+++ Given information +++

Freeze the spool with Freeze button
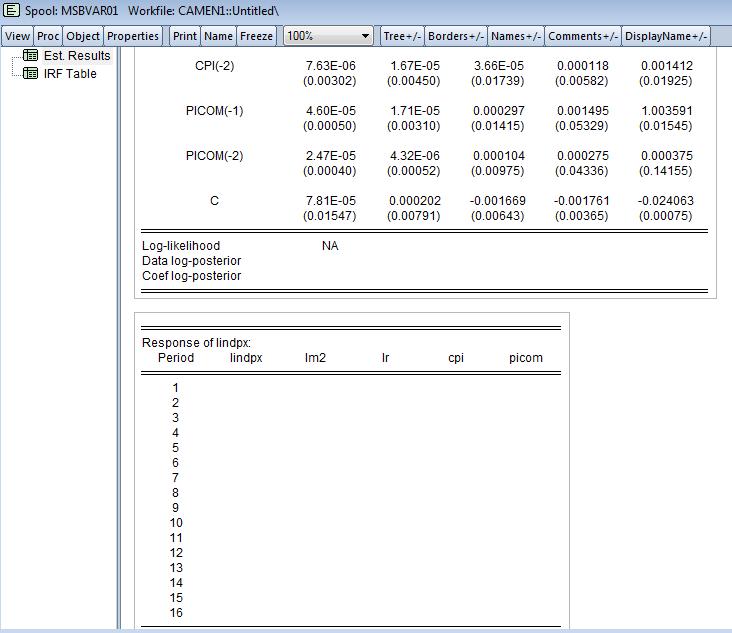(x=256, y=36)
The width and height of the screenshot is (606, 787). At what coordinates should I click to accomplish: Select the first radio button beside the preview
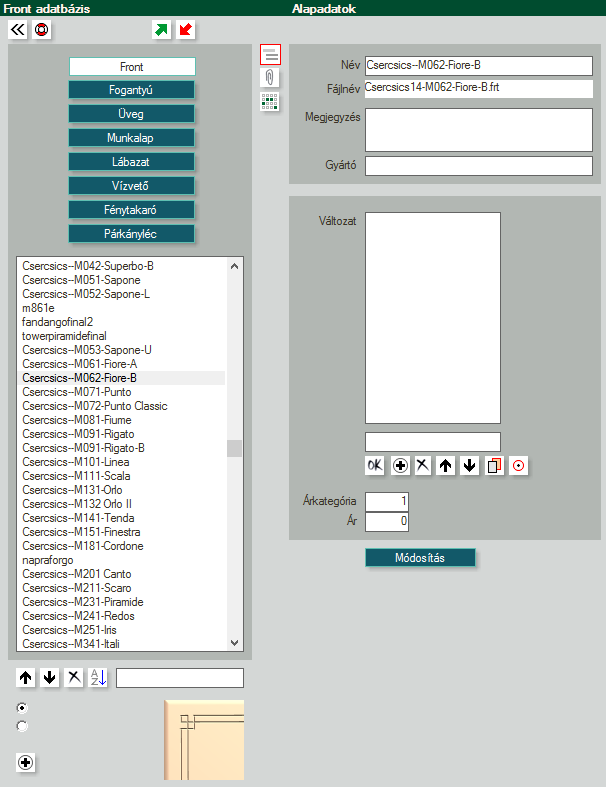tap(23, 707)
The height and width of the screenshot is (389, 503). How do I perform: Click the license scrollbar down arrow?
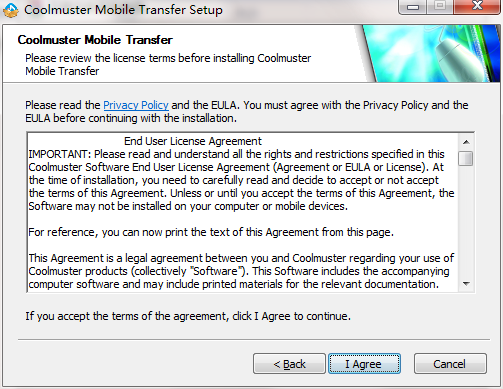click(466, 284)
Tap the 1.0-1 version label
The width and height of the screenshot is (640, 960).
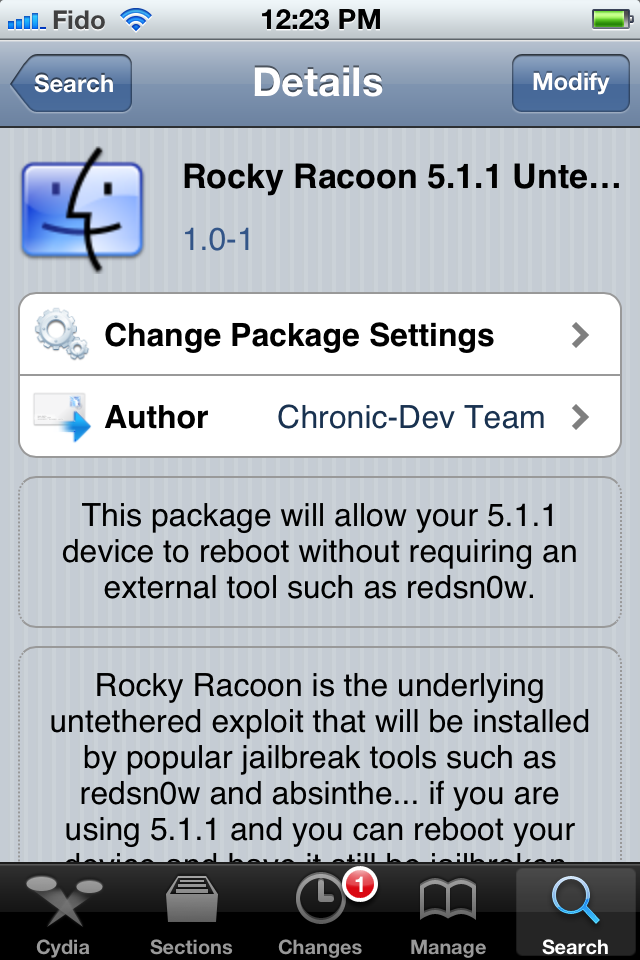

+++

**What is expected:** Copy out all the data above exactly, minus the images.

**Your solution:**
Freeze the spool with Freeze button
(x=256, y=36)
The width and height of the screenshot is (606, 787). At what coordinates should I click to accomplish: Select the first radio button beside the preview
tap(23, 707)
The height and width of the screenshot is (389, 503). How do I perform: Click the license scrollbar down arrow?
click(466, 284)
Tap the 1.0-1 version label
The width and height of the screenshot is (640, 960).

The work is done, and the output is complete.